Nazione scandinava ad alto reddito, non aderente all’UE ma parte dello Spazio Economico Europeo (SEE), la Norvegia possiede un’economia solida, guidata dall’energia, dalle tecnologie marine e dalla sostenibilità. Il suo ordinamento di diritto civile garantisce elevatissima trasparenza, stabilità politica e la presenza di uno dei fondi sovrani più grandi al mondo, rendendola un mercato sicuro per gli investimenti a lungo termine.
In Norvegia ci si va per i settori dove il paese è forte — energia, tecnologie marine e navali, sostenibilità — e per un contesto in cui trasparenza e stabilità sono la norma. Non è nell'Unione ma è nello Spazio economico europeo, quindi il mercato unico resta accessibile pur con regole doganali proprie: una distinzione che conta molto per chi movimenta merci.
L'aliquota ordinaria sulle società è del 22% — confermata anche per l'esercizio 2026 dalla Prop. 1 LS (2025-2026) — in linea con la media europea, e non è quella la ragione per cui la Norvegia entra o esce dalle valutazioni.
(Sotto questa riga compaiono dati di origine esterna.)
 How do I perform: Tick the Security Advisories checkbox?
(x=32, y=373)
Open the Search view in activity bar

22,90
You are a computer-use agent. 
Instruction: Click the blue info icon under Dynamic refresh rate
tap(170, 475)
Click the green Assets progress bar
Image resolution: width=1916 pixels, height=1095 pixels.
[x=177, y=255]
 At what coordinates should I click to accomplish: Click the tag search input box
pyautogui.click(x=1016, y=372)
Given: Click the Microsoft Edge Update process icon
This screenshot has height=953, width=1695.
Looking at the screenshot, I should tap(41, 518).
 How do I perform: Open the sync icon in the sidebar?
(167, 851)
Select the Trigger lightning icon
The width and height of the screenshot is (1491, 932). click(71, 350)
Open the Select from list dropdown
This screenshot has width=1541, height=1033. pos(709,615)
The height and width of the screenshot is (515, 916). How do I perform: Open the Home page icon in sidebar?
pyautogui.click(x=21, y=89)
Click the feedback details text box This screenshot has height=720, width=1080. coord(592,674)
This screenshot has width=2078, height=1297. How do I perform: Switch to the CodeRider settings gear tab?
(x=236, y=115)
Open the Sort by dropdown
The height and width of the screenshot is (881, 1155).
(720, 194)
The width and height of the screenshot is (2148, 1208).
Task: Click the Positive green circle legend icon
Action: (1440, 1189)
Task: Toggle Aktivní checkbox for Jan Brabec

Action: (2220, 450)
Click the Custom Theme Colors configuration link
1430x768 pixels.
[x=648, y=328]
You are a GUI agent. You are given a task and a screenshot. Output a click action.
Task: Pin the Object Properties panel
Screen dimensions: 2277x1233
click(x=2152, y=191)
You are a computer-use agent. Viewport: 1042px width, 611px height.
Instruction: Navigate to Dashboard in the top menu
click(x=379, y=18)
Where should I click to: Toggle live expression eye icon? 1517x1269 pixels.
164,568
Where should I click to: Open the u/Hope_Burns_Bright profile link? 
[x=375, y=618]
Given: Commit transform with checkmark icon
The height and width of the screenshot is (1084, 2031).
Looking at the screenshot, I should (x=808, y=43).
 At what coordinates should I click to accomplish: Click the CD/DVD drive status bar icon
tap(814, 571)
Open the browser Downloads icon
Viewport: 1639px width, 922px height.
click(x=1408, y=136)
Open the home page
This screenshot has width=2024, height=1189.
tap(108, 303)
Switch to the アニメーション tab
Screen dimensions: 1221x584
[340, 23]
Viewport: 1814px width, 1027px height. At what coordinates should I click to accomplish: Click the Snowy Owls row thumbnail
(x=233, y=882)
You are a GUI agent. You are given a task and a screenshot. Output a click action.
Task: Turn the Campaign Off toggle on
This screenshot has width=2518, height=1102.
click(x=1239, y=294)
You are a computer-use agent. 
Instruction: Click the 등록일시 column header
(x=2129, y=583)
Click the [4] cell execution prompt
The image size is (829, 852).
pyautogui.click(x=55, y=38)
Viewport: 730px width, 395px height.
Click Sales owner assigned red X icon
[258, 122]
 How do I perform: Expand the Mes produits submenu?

Il fattore distintivo è che il paese tassa il patrimonio delle persone fisiche residenti: per il 2026 la soglia di esenzione è di 1,9 milioni di corone norvegesi per il singolo (3,8 milioni per le coppie); sopra la soglia si applica un'aliquota comunale dello 0,35% e una statale dello 0,65% fino a 21,5 milioni di corone, che sale allo 0,75% oltre, per un carico complessivo pari all'1,0% e all'1,1% rispettivamente. Le partecipazioni non quotate sono valutate al valore fiscale netto e in un gruppo familiare con partecipazioni societarie di valore l'imposta può pesare più dell'imposta sui redditi. È il motivo per cui, negli ultimi anni, alcune famiglie imprenditoriali norvegesi hanno spostato la residenza altrove. Dal 2026 è previsto un differimento del pagamento fino a tre anni per debiti d'imposta superiori a 30.000 corone. Chi valuta un trasferimento in Norvegia deve considerarla prima di tutto il resto.
Imprese dei settori energetico, navale e delle tecnologie ambientali; gruppi che esportano verso i mercati scandinavi e devono gestire il rapporto doganale con lo Spazio economico europeo; persone fisiche che valutano un trasferimento e devono pesarne le conseguenze patrimoniali.